Research Paper Volume 14, Issue 18 pp 7517—7526
Gender difference in appendicular muscle strength: determinant of the quality of life in the older Taiwanese
- 1 School of Nursing, National Yang Ming Chiao Tung University, Taipei 112304, Taiwan
- 2 Department of Nursing, Tri-Service General Hospital Songshan Branch, Taipei 105309, Taiwan
- 3 School of Public Health, National Defense Medical Center, Taipei 114201, Taiwan
Received: May 20, 2022 Accepted: September 1, 2022 Published: September 19, 2022https://doi.org/10.18632/aging.204297
How to Cite
Copyright: © 2022 Chen et al. This is an open access article distributed under the terms of the Creative Commons Attribution License (CC BY 3.0), which permits unrestricted use, distribution, and reproduction in any medium, provided the original author and source are credited.

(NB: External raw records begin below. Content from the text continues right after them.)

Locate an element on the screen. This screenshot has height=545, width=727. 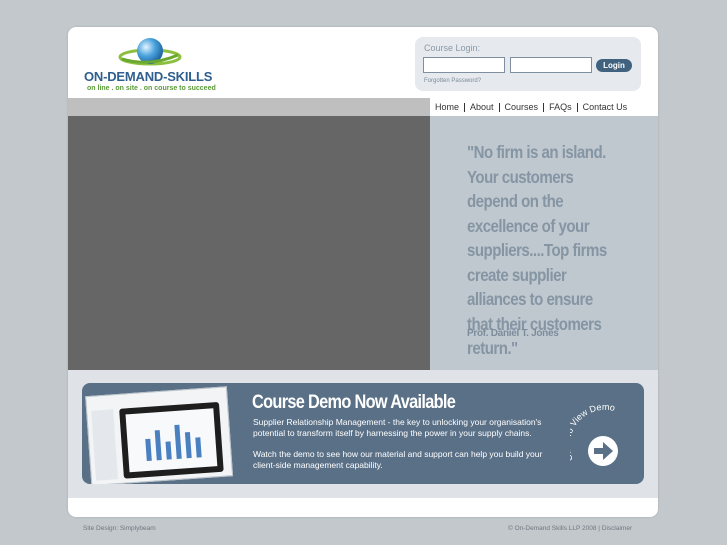
login-title: Course Login: is located at coordinates (452, 48).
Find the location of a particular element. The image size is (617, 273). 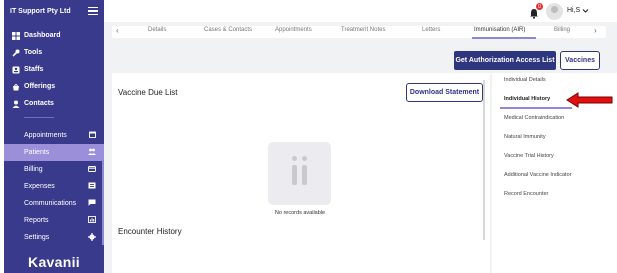

calendar-icon is located at coordinates (92, 136).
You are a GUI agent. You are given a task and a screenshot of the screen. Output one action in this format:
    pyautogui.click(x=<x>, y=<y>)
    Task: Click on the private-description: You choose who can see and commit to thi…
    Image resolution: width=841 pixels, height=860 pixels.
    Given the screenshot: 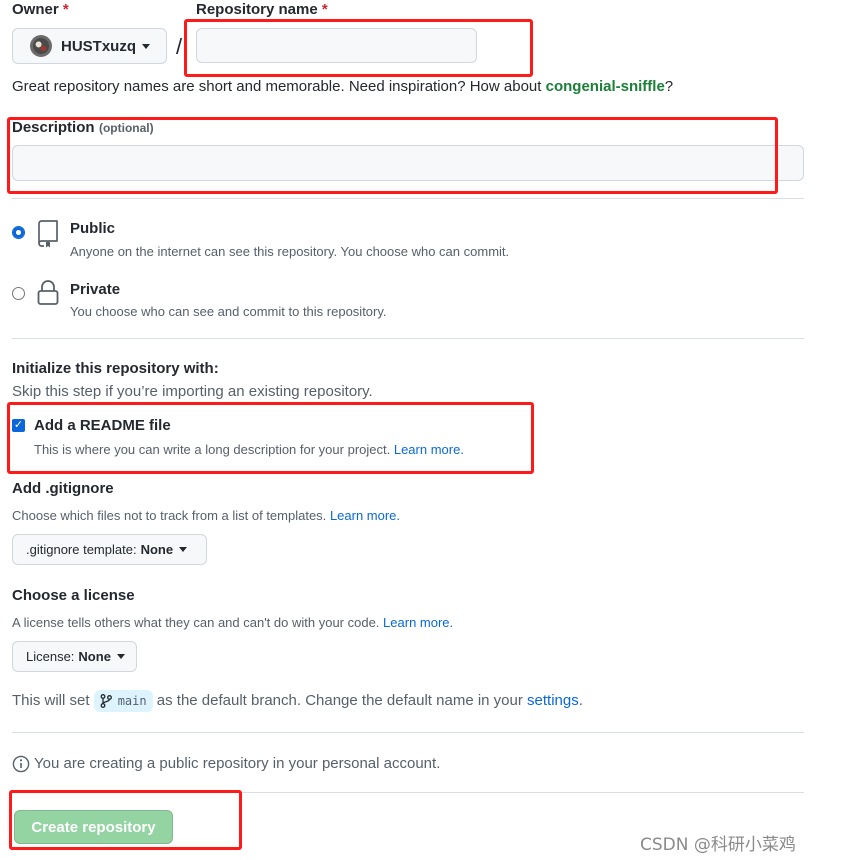 What is the action you would take?
    pyautogui.click(x=228, y=312)
    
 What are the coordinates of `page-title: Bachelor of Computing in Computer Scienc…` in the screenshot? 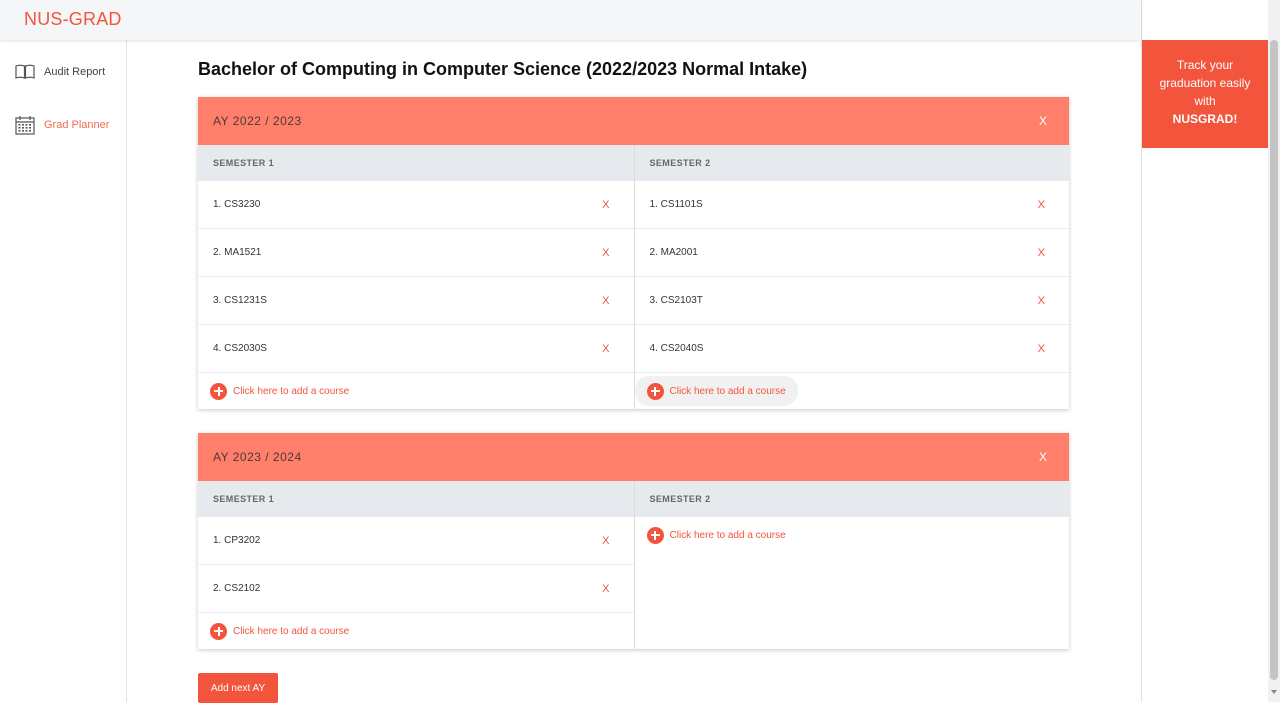 It's located at (503, 69).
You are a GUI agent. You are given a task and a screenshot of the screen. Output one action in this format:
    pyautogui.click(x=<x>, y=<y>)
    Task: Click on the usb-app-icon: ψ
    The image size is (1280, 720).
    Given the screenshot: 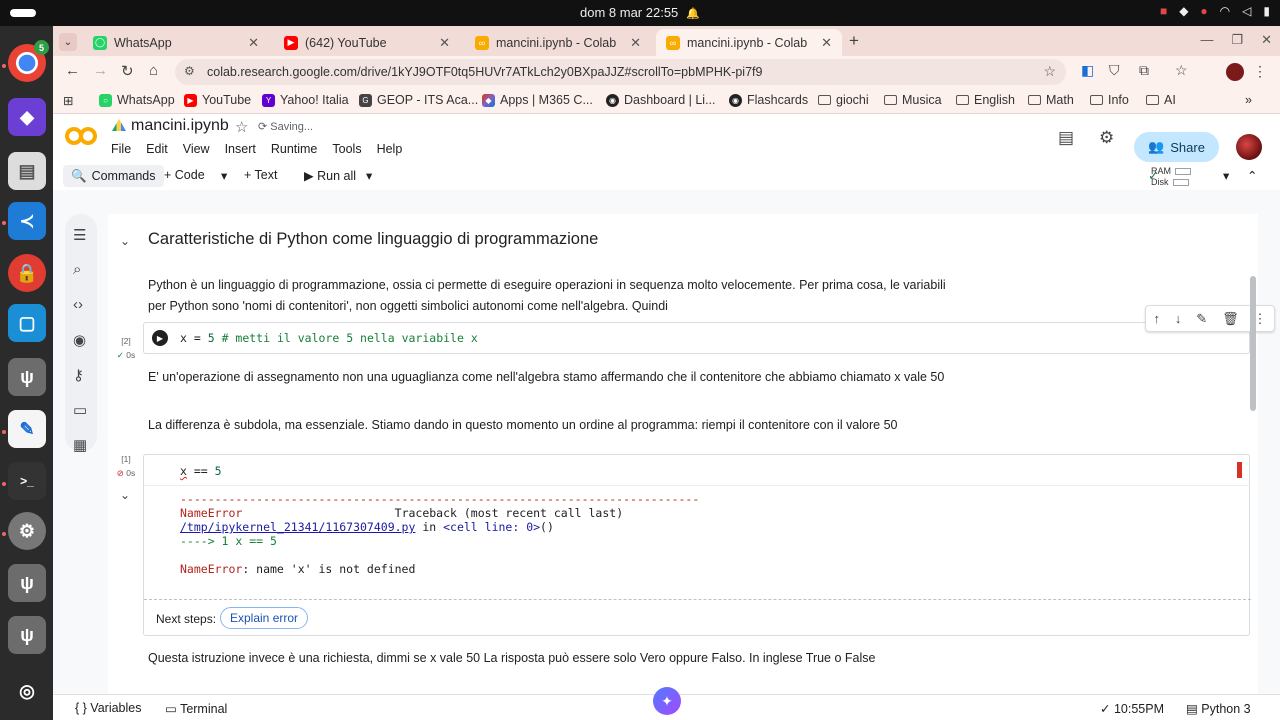 What is the action you would take?
    pyautogui.click(x=27, y=377)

Background: The loss of skeletal muscle mass by aging determines the health status and the quality of life (QoL).
Objective: To examine the relationships between appendicular muscle strength and the QoL of elderly adults in gender difference.
Methods: This was a cross-sectional study, in which 690 subjects who participated in older adults health examination in the health management center of Tri-Service General Hospital from 2018 to 2021. A structured questionnaire was used to collect basic demographic data. The 12-Item Short Form Survey (SF-12) was used to evaluate the QoL of subjects. Their grip strength and gait speed were measured, and Dual-energy X-ray absorptiometry was used to measure muscle mass and other body composition data. Multivariate regression analysis was used to examine the relationships between upper and lower limb muscle strength and the QoL of older adults.
Results: In men, legs muscle mass percentage (LegsMM%) (β = 3.67; 95% CI: 0.64–6.69; p = 0.018) and gait speed (β = 6.09; 95% CI: 3.88–8.30; p < 0.001) were positively associated with physical component summary (PCS) scores, and gait speed (β = 4.63; 95% CI: 2.66–6.60; p < 0.001) was also related to an improvement mental component summary (MCS) scores. In women, arms muscle mass percentage (ArmsMM%) (β = 6.50; 95% CI: 2.34–10.66; p = 0.002) and grip strength (β = 10.54; 95% CI: 6.27–14.81; p < 0.001) had the greatest effect on improving PCS scores, whereas grip strength (β = 7.58; 95% CI 4.00–11.17; p < 0.001) was also found to help improve MCS scores.
Conclusions: Men should focus on lower limb training, whereas females should focus on upper limb training to effectively improve their QoL. Appropriate exercise interventions should be designed for different genders for the promotion of the healthy aging policy.